Bei seiner Rede in Warschau sichert US-Präsident Joe Biden den Menschen in der Ukraine die Unterstützung der USA zu. An Kremlchef Putin wendet er sich mit warnenden Worten.
US-Präsident Joe Biden hält eine Rede über den russischen Einmarsch in der Ukraine im Warschauer Königsschloss.
US-Präsident Joe Biden hält eine Rede über den russischen Einmarsch in der Ukraine im Warschauer Königsschloss. - Radek Pietruszka/PAP/dpa

US-Präsident Joe Biden hat den russischen Staatschef in eindringlichen Worten vor einem Angriff auf das Nato-Bündnisgebiet gewarnt.

«Denken Sie nicht mal daran, gegen einen Zentimeter Nato-Gebiet vorzugehen», sagte Biden am Samstag in Warschau zum Abschluss eines zweitägigen Besuchs in Polen. Die USA und ihre Nato-Partner hätten eine «heilige Verpflichtung», das Bündnisgebiet mit der geballten Macht aller Mitglieder zu verteidigen, sagte Biden.

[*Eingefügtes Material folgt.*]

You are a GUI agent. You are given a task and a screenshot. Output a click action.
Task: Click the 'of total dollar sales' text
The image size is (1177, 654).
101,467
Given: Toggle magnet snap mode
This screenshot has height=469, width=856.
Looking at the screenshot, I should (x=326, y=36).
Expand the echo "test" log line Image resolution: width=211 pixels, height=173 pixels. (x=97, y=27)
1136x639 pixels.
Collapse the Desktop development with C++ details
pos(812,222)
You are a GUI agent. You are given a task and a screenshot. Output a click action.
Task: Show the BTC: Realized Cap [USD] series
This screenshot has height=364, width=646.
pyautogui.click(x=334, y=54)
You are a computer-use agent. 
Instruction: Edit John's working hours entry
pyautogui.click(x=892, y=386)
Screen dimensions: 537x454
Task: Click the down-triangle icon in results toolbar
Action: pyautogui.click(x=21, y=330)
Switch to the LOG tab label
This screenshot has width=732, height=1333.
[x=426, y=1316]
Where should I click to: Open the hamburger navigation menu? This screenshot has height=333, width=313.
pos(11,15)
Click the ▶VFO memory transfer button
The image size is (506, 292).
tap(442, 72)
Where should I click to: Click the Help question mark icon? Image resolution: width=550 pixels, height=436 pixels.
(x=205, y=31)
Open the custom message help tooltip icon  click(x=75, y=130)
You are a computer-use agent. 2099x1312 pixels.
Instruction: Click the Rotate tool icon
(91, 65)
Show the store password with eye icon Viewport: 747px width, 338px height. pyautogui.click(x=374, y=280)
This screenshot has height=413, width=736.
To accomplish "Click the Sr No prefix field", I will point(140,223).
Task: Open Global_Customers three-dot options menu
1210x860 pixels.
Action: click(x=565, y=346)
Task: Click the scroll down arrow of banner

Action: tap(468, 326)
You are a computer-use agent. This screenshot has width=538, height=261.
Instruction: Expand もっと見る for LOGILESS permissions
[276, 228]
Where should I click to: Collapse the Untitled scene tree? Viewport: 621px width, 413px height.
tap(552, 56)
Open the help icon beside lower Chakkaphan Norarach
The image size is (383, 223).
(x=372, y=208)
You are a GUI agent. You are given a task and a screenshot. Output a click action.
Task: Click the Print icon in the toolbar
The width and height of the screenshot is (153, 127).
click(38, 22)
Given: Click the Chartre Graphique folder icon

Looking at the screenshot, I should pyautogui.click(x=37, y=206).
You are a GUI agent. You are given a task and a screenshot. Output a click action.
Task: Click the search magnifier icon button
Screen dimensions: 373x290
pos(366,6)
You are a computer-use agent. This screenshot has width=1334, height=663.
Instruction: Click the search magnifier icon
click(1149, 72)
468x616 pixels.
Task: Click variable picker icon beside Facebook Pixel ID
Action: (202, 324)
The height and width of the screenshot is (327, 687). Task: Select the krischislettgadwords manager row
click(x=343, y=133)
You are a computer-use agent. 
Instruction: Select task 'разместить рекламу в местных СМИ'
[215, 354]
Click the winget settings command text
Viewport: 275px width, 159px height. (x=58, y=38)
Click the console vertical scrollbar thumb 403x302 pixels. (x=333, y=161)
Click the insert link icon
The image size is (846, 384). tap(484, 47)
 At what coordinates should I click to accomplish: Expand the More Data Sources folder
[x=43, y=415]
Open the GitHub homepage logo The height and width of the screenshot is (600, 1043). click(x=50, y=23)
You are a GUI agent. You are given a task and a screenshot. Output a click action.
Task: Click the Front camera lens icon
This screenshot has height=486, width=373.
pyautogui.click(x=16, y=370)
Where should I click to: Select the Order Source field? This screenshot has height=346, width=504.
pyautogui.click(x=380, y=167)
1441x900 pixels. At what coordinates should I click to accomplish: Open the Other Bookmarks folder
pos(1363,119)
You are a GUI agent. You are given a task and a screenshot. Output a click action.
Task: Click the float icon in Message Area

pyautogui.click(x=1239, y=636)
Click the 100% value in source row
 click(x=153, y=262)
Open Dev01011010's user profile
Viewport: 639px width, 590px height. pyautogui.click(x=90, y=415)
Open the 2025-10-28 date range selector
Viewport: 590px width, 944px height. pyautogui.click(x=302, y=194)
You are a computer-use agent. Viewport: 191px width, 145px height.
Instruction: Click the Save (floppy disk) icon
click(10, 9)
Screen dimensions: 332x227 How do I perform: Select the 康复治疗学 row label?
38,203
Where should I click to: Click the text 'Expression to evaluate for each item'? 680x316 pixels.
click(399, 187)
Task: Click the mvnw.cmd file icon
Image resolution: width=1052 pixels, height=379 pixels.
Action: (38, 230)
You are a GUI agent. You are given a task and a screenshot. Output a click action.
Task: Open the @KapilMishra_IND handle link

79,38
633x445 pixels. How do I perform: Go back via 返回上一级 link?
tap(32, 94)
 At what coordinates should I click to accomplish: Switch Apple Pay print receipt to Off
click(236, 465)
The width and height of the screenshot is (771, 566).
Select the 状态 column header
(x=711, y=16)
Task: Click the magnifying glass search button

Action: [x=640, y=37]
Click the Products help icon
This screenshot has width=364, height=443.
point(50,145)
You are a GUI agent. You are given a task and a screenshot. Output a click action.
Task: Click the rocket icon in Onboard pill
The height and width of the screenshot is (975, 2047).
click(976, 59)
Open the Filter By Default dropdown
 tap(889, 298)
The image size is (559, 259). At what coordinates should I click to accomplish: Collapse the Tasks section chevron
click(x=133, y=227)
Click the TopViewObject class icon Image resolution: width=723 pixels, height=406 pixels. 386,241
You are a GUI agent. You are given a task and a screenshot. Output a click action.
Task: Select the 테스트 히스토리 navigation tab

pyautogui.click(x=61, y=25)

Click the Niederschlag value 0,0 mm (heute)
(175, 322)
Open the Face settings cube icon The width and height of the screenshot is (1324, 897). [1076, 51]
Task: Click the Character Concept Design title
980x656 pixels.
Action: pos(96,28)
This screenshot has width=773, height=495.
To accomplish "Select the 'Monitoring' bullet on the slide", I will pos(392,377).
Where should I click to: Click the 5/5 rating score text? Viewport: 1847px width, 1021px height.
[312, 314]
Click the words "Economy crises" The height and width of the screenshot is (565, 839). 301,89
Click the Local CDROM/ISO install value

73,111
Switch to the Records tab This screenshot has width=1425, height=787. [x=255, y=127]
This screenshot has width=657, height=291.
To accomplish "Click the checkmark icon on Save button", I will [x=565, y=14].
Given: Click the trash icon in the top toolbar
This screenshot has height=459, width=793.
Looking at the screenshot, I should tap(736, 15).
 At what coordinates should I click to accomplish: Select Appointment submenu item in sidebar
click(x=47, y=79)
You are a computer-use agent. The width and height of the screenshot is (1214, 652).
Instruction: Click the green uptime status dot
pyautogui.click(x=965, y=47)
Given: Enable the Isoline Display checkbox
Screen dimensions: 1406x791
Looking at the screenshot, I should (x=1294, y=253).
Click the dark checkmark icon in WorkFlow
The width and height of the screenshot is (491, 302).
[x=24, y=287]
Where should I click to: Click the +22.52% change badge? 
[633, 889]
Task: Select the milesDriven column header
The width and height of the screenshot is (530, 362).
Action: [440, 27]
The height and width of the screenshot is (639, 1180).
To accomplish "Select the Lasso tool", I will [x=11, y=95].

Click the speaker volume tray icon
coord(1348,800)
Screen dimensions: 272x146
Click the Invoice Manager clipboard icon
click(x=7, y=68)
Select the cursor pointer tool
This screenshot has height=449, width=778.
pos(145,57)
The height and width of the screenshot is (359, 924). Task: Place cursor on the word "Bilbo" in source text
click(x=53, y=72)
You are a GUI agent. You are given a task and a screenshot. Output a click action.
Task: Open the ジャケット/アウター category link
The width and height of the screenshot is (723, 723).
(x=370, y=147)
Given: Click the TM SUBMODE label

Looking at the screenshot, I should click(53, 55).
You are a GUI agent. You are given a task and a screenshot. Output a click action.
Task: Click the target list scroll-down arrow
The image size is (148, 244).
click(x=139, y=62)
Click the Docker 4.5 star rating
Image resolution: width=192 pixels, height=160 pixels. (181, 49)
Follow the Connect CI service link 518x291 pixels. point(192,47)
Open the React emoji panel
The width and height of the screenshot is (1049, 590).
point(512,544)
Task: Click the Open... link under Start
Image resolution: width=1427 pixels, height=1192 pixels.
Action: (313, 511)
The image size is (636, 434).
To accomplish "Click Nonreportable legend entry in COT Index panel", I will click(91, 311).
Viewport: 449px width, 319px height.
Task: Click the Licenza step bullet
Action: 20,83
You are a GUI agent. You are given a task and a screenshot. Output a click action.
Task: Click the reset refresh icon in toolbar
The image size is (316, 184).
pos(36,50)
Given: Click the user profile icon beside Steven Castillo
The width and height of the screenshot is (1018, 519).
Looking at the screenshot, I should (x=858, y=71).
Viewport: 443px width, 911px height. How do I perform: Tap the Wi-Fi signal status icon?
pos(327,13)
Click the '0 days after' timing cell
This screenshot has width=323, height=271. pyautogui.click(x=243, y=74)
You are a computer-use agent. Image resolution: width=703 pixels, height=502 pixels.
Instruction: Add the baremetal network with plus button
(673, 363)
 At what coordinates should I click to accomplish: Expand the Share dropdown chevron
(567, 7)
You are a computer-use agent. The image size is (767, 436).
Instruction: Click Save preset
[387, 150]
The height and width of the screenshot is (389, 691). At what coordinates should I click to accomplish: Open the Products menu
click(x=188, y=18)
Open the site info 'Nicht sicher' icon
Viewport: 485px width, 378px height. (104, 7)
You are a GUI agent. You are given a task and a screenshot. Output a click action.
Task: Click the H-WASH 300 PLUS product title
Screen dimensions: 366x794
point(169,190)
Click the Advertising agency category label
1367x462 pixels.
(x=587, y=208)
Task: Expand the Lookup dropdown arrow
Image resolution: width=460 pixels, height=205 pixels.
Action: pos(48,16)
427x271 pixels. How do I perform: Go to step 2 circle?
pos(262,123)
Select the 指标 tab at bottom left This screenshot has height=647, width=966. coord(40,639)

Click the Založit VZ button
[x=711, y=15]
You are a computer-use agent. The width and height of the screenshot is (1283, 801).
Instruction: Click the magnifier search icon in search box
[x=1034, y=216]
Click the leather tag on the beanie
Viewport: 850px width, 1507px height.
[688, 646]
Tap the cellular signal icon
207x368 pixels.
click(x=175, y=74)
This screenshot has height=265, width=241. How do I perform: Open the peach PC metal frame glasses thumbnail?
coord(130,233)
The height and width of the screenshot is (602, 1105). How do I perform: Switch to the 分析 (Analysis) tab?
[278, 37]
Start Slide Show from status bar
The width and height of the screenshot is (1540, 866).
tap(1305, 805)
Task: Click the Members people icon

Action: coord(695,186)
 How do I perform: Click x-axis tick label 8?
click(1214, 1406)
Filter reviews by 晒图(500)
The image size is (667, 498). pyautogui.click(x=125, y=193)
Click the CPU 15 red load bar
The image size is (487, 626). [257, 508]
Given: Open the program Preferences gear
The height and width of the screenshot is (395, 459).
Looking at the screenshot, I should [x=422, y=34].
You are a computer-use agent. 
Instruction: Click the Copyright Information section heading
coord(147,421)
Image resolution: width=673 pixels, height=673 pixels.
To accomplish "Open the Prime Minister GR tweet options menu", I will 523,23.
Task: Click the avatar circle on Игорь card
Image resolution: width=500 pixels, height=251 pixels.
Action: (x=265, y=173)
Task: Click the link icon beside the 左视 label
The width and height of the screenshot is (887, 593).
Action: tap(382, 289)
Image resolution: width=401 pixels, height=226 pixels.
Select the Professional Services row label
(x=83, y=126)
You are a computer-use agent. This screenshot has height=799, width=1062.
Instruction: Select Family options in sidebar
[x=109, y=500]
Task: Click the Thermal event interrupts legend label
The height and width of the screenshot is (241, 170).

Putin habe sich mit dem Angriffskrieg in der Ukraine verkalkuliert, sagte Biden. Die Nato und der Westen seien inzwischen «geeinter» als je zuvor. Russland wollte weniger Nato-Soldaten in Osteuropa, nun seien es mehr, sagte er. Allein die US-Streitkräfte hätten inzwischen mehr als 100.000 Soldaten in Europa.

Biden sicherte den Menschen in der Ukraine die Unterstützung der Vereinigten Staaten zu. «Wir halten zu Euch», sagte Biden. Russland versuche, die Demokratie im eigenen Land zu zermalmen und gefährde auch die Nachbarländer. Es gebe für den brutalen russischen Angriffskrieg in der Ukraine keine Rechtfertigung, sagte Biden. Zuvor hatte sich Biden in Warschau auch mit ukrainischen Flüchtlingen und zwei Ministern der Regierung in Kiew getroffen.«Grosse Schlacht zwischen Demokratie und Autokratie»

Die Welt stimmt sich auf einen langen Konflikt um die künftige internationale Ordnung ein. Es gehe um eine «grosse Schlacht zwischen Demokratie und Autokratie, zwischen Freiheit und Unterdrückung, zwischen einer regelbasierten Ordnung und einer, die von brutaler Gewalt bestimmt wird», sagte Biden am Samstagabend in einer Rede in Warschau. «Wir müssen dabei klar sehen: Diese Schlacht wird nicht in Tagen geschlagen werden oder in Monaten. Wir müssen uns für einen langen Kampf stählen.»

Biden verurteilte die Darstellung von Kremlchef Wladimir Putin, wonach Russland in der Ukraine eine «Denazifizierung» vornehme. «Das ist eine Lüge, das ist einfach nur zynisch und ausserdem obszön», sagte Biden. Der ukrainische Präsident Wolodymyr Selenskyj sei Jude, die Familie seines Vater sei Opfer des Holocausts geworden, so Biden weiter. «Und Putin, wie alle Autokraten, hat die Frechheit zu glauben, dass Macht Recht gibt.»

Biden sprach einen Monat nach Beginn des russischen Angriffskriegs im Nachbarland Ukraine im Warschauer Königsschloss. Es gilt als Symbol der im Zweiten Weltkrieg von Nazi-Deutschland grossteils zerstörten und später wiederaufgebauten polnischen Hauptstadt.